I due avevano fatto razzia di circa 800 carte di identità in bianco e di una cospicua somma di denaro contante, quasi 10.000 euro, frutto del loro ‘tour’ criminale compiuto nel corso del 2019, in particolare nei mesi di luglio e agosto, presso diversi edifici comunali del Cilento, nello specifico i municipi di Omignano, Ceraso, Castelnuovo Cilento ed Ascea.
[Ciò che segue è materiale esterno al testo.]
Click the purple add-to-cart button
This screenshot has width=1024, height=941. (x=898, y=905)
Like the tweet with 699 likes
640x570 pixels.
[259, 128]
A destare particolare allarme il fatto che i furti fossero stati commessi proprio all’interno di uffici pubblici e su cose destinate a pubblico servizio, per di più in piccole comunità, rimaste molto scosse dal reiterarsi degli episodi criminosi.

Disinvolti e spregiudicati al punto da andare e tornare più volte nel Cilento dalla località del Napoletano dove, al tempo della commissione dei furti, avevano la loro base, i due malviventi, sono stati incastrati dalle minuziose indagini svolte dai militari dell'Arma, sotto la direzione della Procura vallese, che hanno consentito di ricostruirne accuratamente tutta l'attività criminosa sino a giungere al risultato odierno a loro carico. I due soggetti sono stati catturati nelle prime ore del mattino dai militari e poi tradotti in carcere.